The following column appeared in today's local Daily Hampshire Gazette under the title, "Candidates Betray the Public's Trust."
“The trouble with higher education in the U.S.,” Susan said in her crisp British accent, “is that you don’t teach debating.” Both of us were a couple of drinks into a relaxed supper in a New York restaurant a lot of years ago. We were colleagues at the same book publishing house.
“For example,” she continued with a glimmering eye that let me know she was preparing to deliver an intellectual uppercut, “I could sit here, right now, and prove to you that a chocolate milk shake was vanilla. And you’d believe it.”
With her academic background at Oxford and Cambridge, I had no doubt that Susan could make good on her promise. But I had entered the restaurant with an eye toward a good meal in good company. I didn’t feel like being pummeled into grape jelly before the main course arrived.
“Please don’t do that,” I begged only half in jest. “If it makes you feel any better, I will concede that a chocolate milk shake is vanilla.” Susan accepted my surrender and the rest of the meal went off without mind-knotting fisticuffs. We ate, we drank, we talked shop and gossiped. We were friends – people whose abilities and leanings might differ, but people who found sustenance at the same table.
That long-ago dinner with Susan resurfaced in my mind recently as the last of three presidential debates — Wednesday night in Las Vegas — approached. Why did the crop of debates up until now feel so flimsy? I looked up the word “debate” on the internet and found that a debate was “a formal discussion on a particular topic in a public meeting or legislative assembly, in which opposing arguments are put forward.”
Using that yardstick, a debate was not about the relationship between the size of anyone’s hands and their genitalia. Debates were not snark festivals or a means of sidestepping questions.
In the long ago and faraway, debates were the ability to marshal hard evidence to support a point of view about an agreed-upon topic. Present-day examples might include those pesky, flag-draped boxes delivered to Dover, Delaware, the value of a college education when balanced against $1.3 trillion in student debt, income inequality, the role of outsourced American jobs, a ravaged coal industry, banking legerdemain, highway infrastructure, climate change or racism. You know, the servings at the table around which all Americans are sitting in friendship if not agreement.

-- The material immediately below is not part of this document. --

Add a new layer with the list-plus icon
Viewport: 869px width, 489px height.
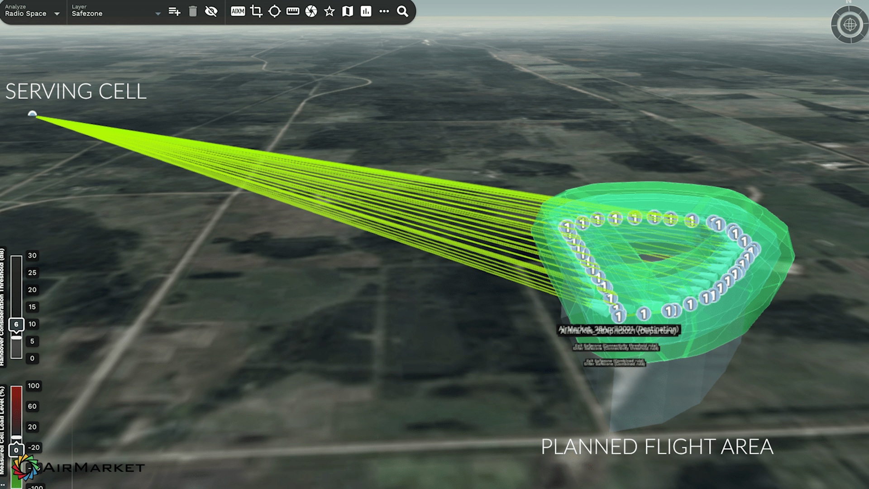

In 1920, six months before Congress ratified the 19th amendment to the Constitution and women were at last granted the right to vote, the nonpartisan League of Women Voters was officially formed. Part of its mission was to encourage women — who had heretofore been widely regarded as their husbands’ chattel — to exercise their new rights. Between 1976 and 1984, the League sponsored a number of presidential debates. The League’s format for those debates focused on the interests of an electorate and the information required for an informed vote.
Then, in 1988, the League abruptly cited fraud on the part of the political parties and withdrew its debate sponsorship. What had happened? What had happened was that the two political parties came together behind closed doors and reshaped the ground rules of the debates in such a way that the candidates would no longer be subjected to a spontaneity of questioning from the audience. Who might be invited (and thereby excluded), what questions might be asked, and the potential for follow-up questions were all carefully choreographed by the two major political parties.
The media networks, sensing a potential income stream, piled on in support of the new format. Now, instead of defending the voting public, news outlets saw a herd of cash cows.
In its 1988 press release, the League wrote, “It has become clear to us that the candidates’ organizations aim to add debates to their list of campaign-trail charades devoid of substance, spontaneity and answers to tough questions. The League has no intention of becoming an accessory to the hoodwinking of the American public.”
Newsman Walter Cronkite, once dubbed “the most trusted man in America,” chimed in: “The debates are part of the unconscionable fraud that our political campaigns have become. Here is a means to present to the American people a rational exposition of the major issues that face the nation, and the alternate approaches to their solution. Yet the candidates participate only with the guarantee of a format that defies meaningful discourse.”
In exasperation, journalist Bill Moyers commented, “We can no longer leave the electoral process to the two parties or the media conglomerates with whom they’re in cahoots. The stakes are too high.”
If I had to pick a single word to characterize the current attempts to purchase the presidency of the United States, that word might be “betrayal.” From Bernie Sanders to Donald Trump to Hillary Clinton to spit-slick media – betrayal. Democrats and Republicans and their debate-moderating handlers have illuminated just one small corner of that betrayal with their manipulation of a debate format.
What then is an informed electorate to do? Whining doesn’t accomplish much and bloviating doesn’t accomplish much more. Maybe the best anyone can do is to keep their wits about them and trust a little: A chocolate milk shake is not vanilla.